Enunciado 1> Transcribe tal cual, del texto sobre la industria catalana y vasca, todo lo que va desde "Por lo que respecta" hasta "de corte europeo.", ambos incluidos.
Enunciado 2> Enumera las localidades en las que, según el texto sobre la industria catalana y vasca, continúa centrada la actividad comercial vasca durante el último tercio del siglo XVIII.

___ Fuente ___

Por lo que respecta a las fábricas de algodón, el aumento es también progresivo: en 1796 hay un total de 135 fábricas de estampado de lienzo y algodón, más 35 fábricas de tejidos de diversos tipos. De acuerdo con este ritmo de crecimiento, Cataluña ocupa en 1785, fecha en que se introducen las primeras máquinas tipo "Jenny" a la Real Compañía de Hilados de Algodón de Barcelona (creada por Carlos III), el segundo lugar como potencia algodonera, detrás de Inglaterra. El mercado nacional, y sobre todo el americano, son los clientes del hilado y tejido de algodón, sector que en vísperas de la guerra de la Independencia ocupa a más de 20.000 personas, que trabajan en más de 4.000 telares distribuidos en pequeñas empresas de tipo familiar. La destrucción de la infraestructura textil durante la guerra es el punto final de esta dinámica de corte europeo.
En cuanto a Vascongadas, la Real Sociedad de Amigos del País intenta crear un ambiente propicio para las nuevas técnicas de trabajo del hierro, mediante el envío de «becarios» a Suecia e Inglaterra, y el estudio y la experimentación en el Seminario de Vergara. La mentalidad conservadora de la burguesía y de la nobleza, dueñas de las ferrerías, supone un obstáculo a estas iniciativas, así que la actividad vasca continúa centrada durante el último tercio del siglo XVIII en el comercio que se ejerce desde Bilbao y San Sebastián, en Vitoria y en los puertos secos o aduaneros de Tolosa y Valmaseda, así como en Azpeitia.

___ Material ___

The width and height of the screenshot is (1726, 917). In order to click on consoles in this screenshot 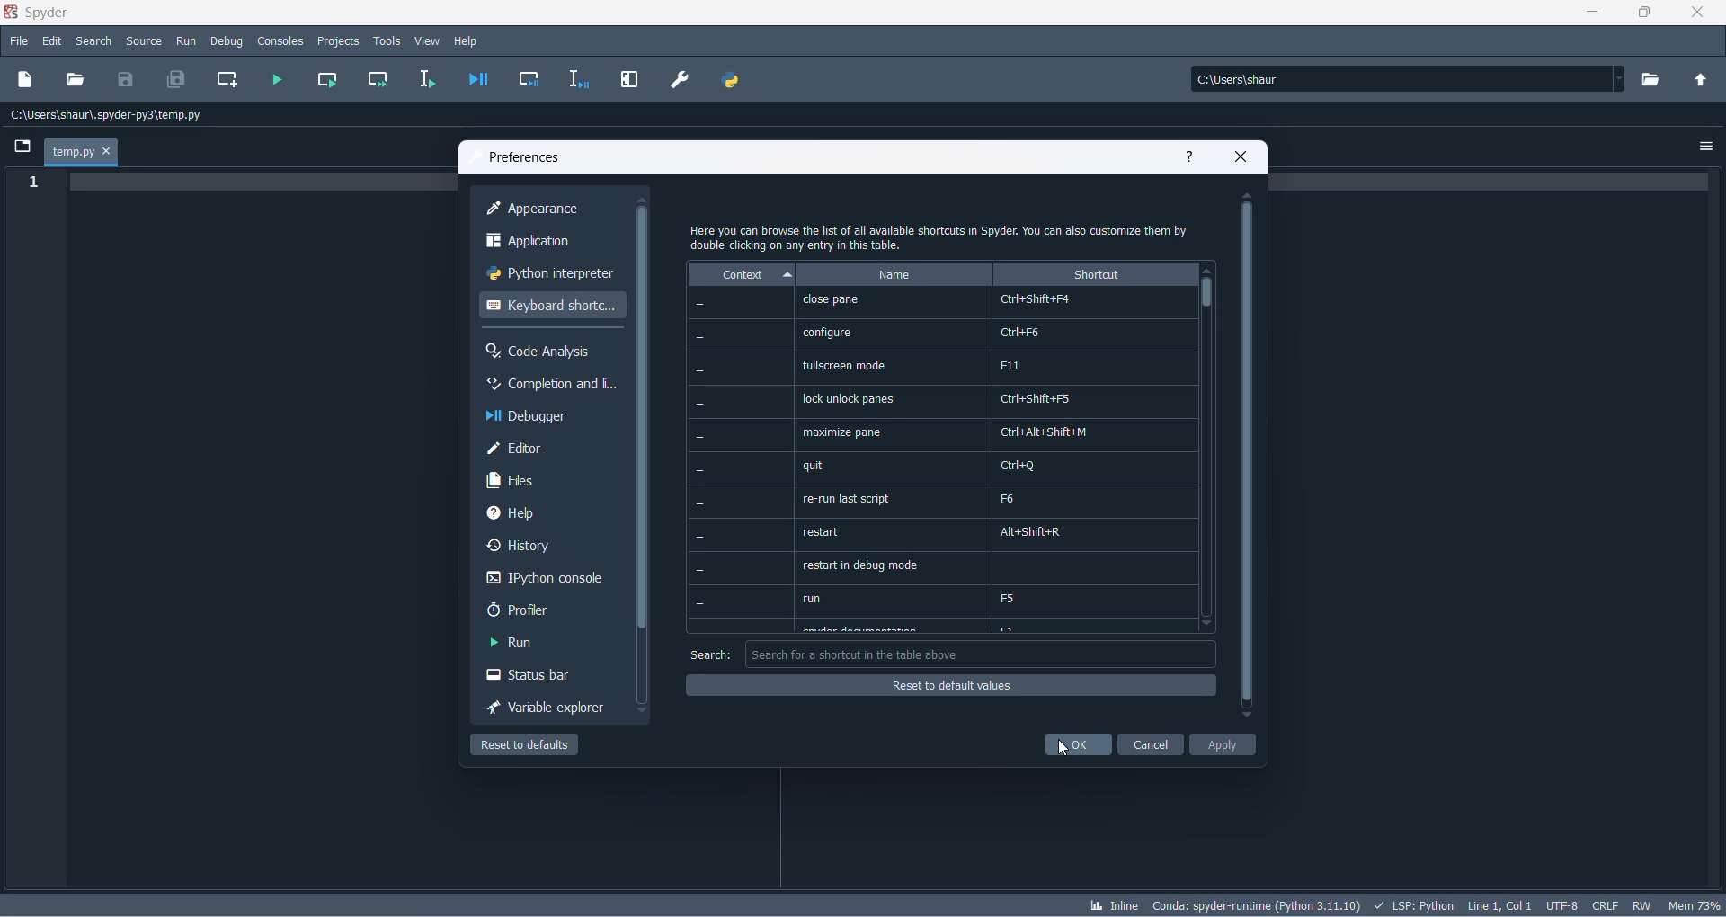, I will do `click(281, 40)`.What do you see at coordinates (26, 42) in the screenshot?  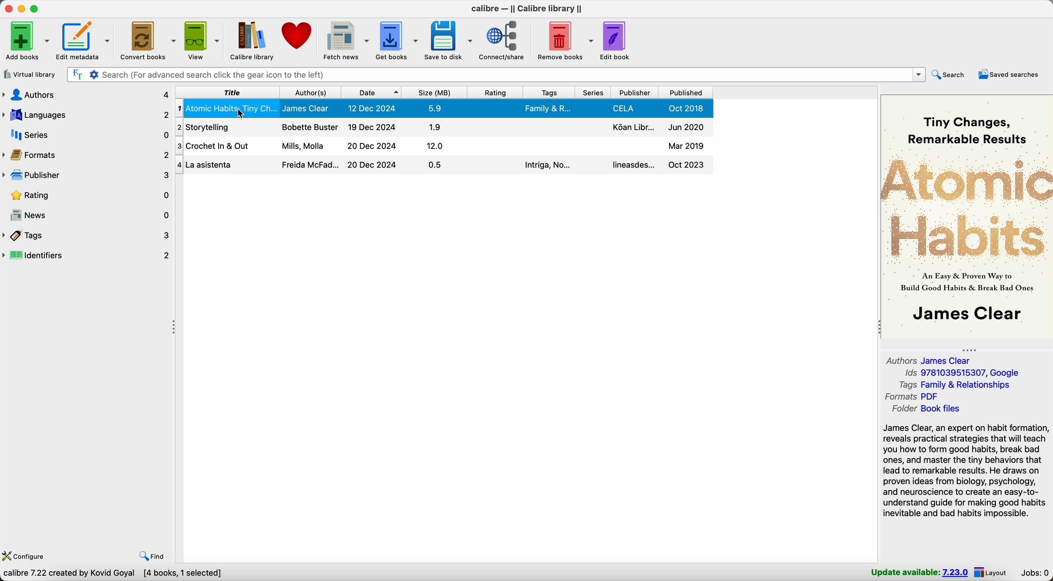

___

Resultado correcto 1>
Por lo que respecta a las fábricas de algodón, el aumento es también progresivo: en 1796 hay un total de 135 fábricas de estampado de lienzo y algodón, más 35 fábricas de tejidos de diversos tipos. De acuerdo con este ritmo de crecimiento, Cataluña ocupa en 1785, fecha en que se introducen las primeras máquinas tipo "Jenny" a la Real Compañía de Hilados de Algodón de Barcelona (creada por Carlos III), el segundo lugar como potencia algodonera, detrás de Inglaterra. El mercado nacional, y sobre todo el americano, son los clientes del hilado y tejido de algodón, sector que en vísperas de la guerra de la Independencia ocupa a más de 20.000 personas, que trabajan en más de 4.000 telares distribuidos en pequeñas empresas de tipo familiar. La destrucción de la infraestructura textil durante la guerra es el punto final de esta dinámica de corte europeo.

Resultado correcto 2> Bilbao, San Sebastián, Vitoria, Tolosa, Valmaseda y Azpeitia.